Lisa...damn you...I just spent an hour at that site. Nasty.
Anonymous...NO SEX Responder...I hear you and I think you are missing a nuance in your example(s). I don't think Fogey is expecting me to seek out virgins...they don't exist and certainly I wouldn't want to encounter one! He's just saying delay sex for a while, or optimally, wait until marriage. I respect his logic and understand biblically where that originates and there is merit in the argument. However, my personal behavior, both and pre and post marriage was/is aligned 100% in your philosophical camp.
Young Fogey....see above!
Hilton...I ain't goin' after either one of them.
LuckyCommish...indeed. And don't think that I didn't take to heart what you said about the parenting dynamics and the fact that things can go south in a nanosecond with a child.
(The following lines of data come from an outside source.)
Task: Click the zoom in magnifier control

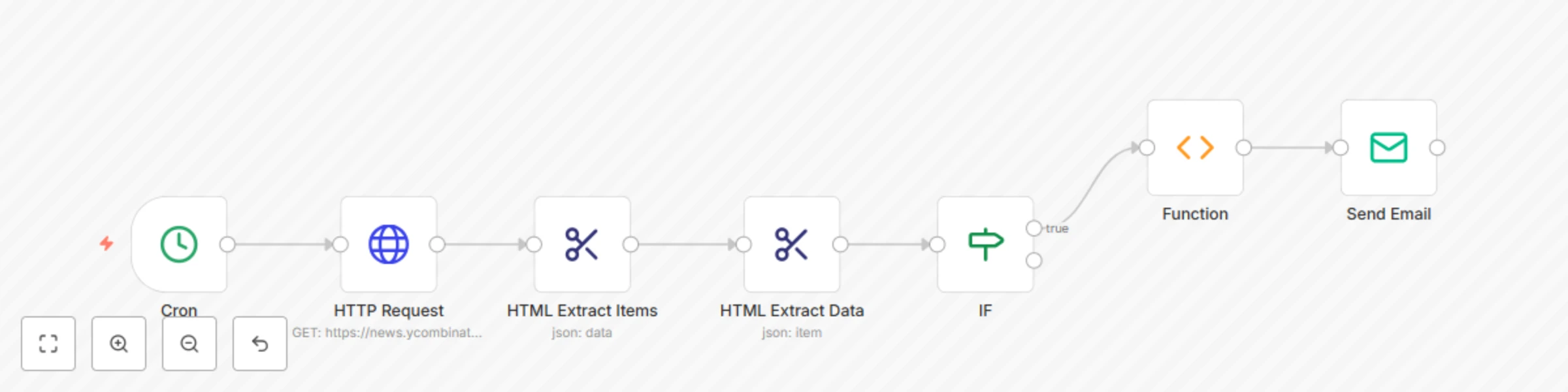Action: (x=118, y=343)
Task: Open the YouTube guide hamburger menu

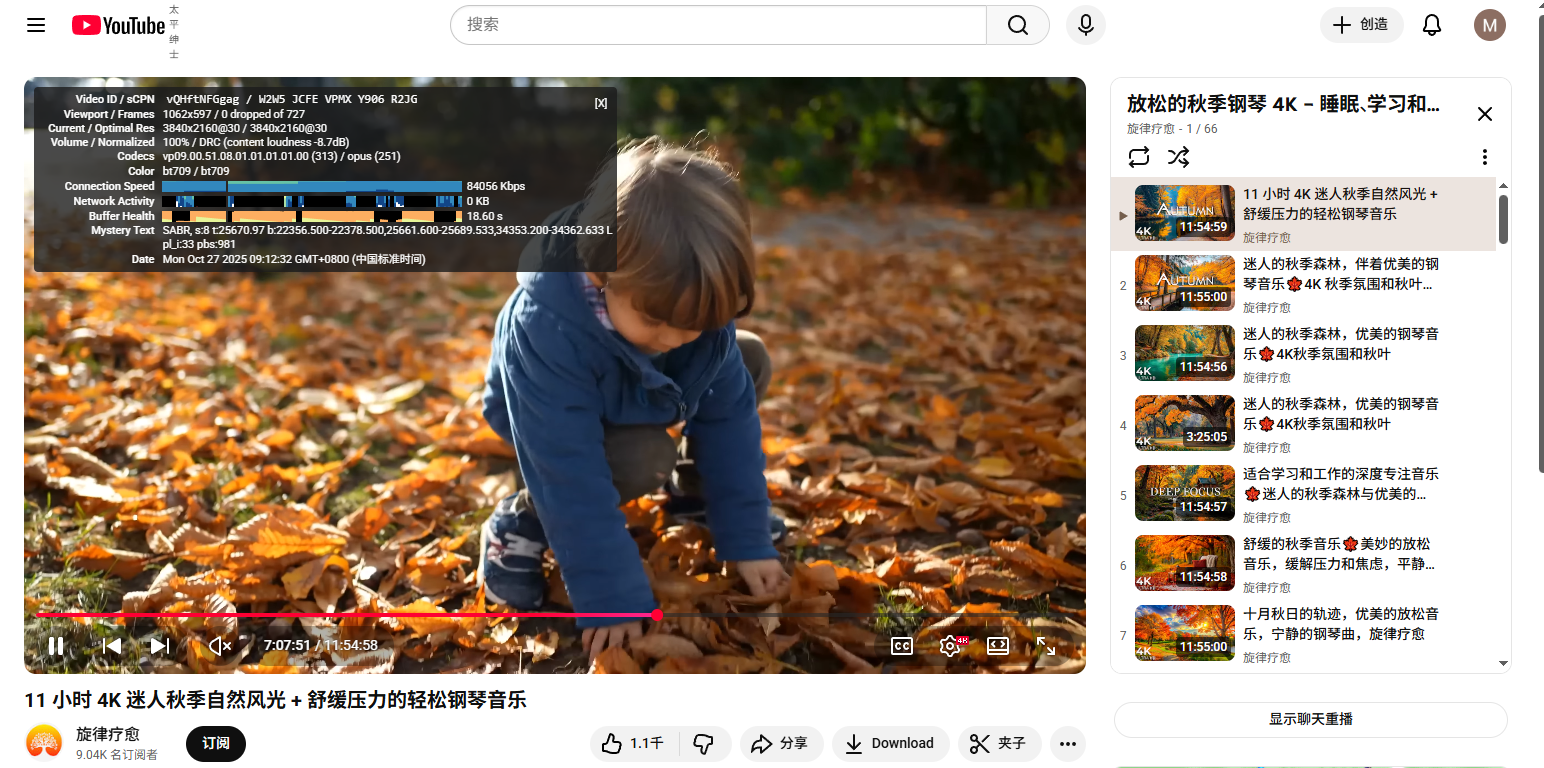Action: tap(36, 24)

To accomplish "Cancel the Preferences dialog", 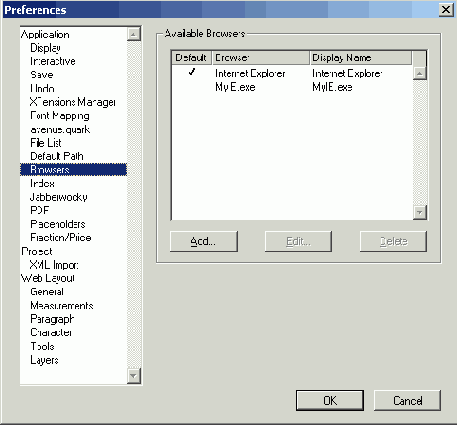I will [x=407, y=400].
I'm with you 100% on the bud-nippin.
Kathie...you'd meet your ultimate challenge in trying to find someone that I'd agree to marry. I'm snakebit for life.
SFBayArea...don't ever mention cameltoe here again. And there ain't a speedo shot available at present.
RTS...that wasn't the intent but I'm glad of the outcome.
This is hilarious! We just returned from Blowing Rock, NC, so the Tweetsie Railroad comment made me laugh outloud. It's amazing what people will post online. Absolutely amazing.
Hah! YOU'RE the one who started with the camels. I broke into a sweat when I saw the picture in this post's context before I read your text!!
You bragged to AnonEngFem that your best post was the one you did on your Speedo...........so......give it up, ADG.
SFBayArea
lol Been there, done that. Online dating is a riot--I don't think I'll do it again. It sure can be entertaining, though.
I think using a really good, professional headshot is the best bet. The one I was using, though, wowed a lot of guys and yeah, plenty didn't read a thing in my profile. I'll never forget the self-described conservative Christian meat and potatoes guy...I wrote back and asked him what he thought he might have in common with a liberal Zen Buddhist vegetarian tree hugger? lol
Since I have no interest in anyone who doesn't take the time to read, well it's a good way to weed out the non readers lol
I'm amazed with the photos guys put up. Around here, in southern NJ, they inevitably show a pic of them holding a giant fish, or in their boat...best one was a guy underneath the head of a deer with huge antlers, apparently one he had shot and stuffed--scary lol
Thanks for the laugh, and good luck :)
your devoted fans want to know what happened at the giant on saturday.
Ian...forgot to say thanks for thanking me.
AnonGiant...stay tuned.
Leah...I hear you. Kinda reminds me of the email that one of my female friends got from a man who said..."I can already imagine my hands around your waste"...oy.
SFBay...Ok, I did start it.
Anonymous who said...."I typed all of this to encourage you to get back out there because the future Mrs. ADG is looking for you"....Sorry! Not sure why your comment didn't post. Thanks and I'm glad you've found a partner.
SFBayArea: May be ADG wrote his Speedo post exclusively for AnonEngFem ? Can only speculate aboutwhat she thought of it - suspect he's way out of her league (and she's probably under 40)...
Anonymous seems to think that sexual compatibility is somehow more important than all the things you find out before you get physical.
Well, if all you want is sex, then yes.
However, if you want a serious, committed, long-term relationship, then no.
Now, for those who've been around the block a few—or several—times, sex may seem important. It is, but not in the way our society makes it. Sex is how God intended monogamous spouses to find a kind of spiritual connection with each other that is not attainable by other means.
Oh--can I mention procreation here as well?
Sex as perverted by modern society is how people engage in alienating mutual masturbation, debasing themselves and each other, spiritually and morally, in the process.
ADG was on the mark: you missed my point.
Even if you think that everything I said is hogwash, starting a relationship with sex is a good way to make it fail. In contrast, putting sex on the back burner means that you'll be able to weed out a lot of the weirdoes—including the possessive ones who end up as stalkers, or worse, after being dumped—before they can get too weird on you.
Did I 'splain it good enuff 4 U now?